Problem to solve: Return the line containing "Open the Perpetual tab" together with every later line up to the end of the records, exactly and with no pictures; return nothing else.

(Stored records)
------------------------------

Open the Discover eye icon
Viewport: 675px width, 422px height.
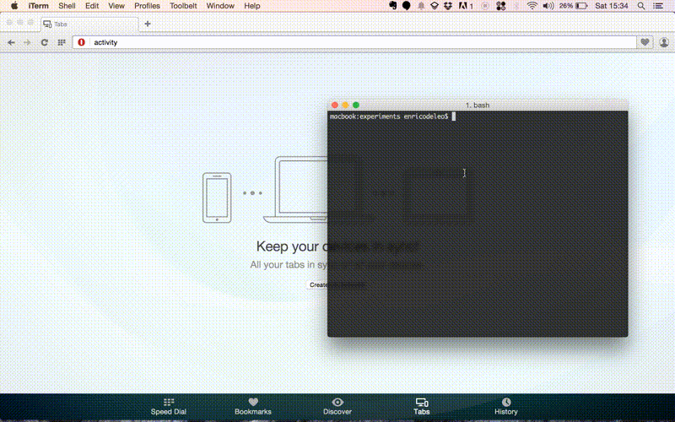pos(338,403)
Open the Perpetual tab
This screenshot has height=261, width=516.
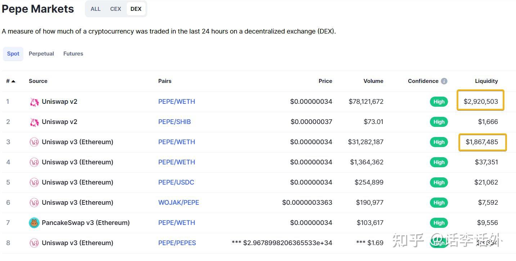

------------------------------

Worked solution:
Open the Perpetual tab
This screenshot has height=261, width=516.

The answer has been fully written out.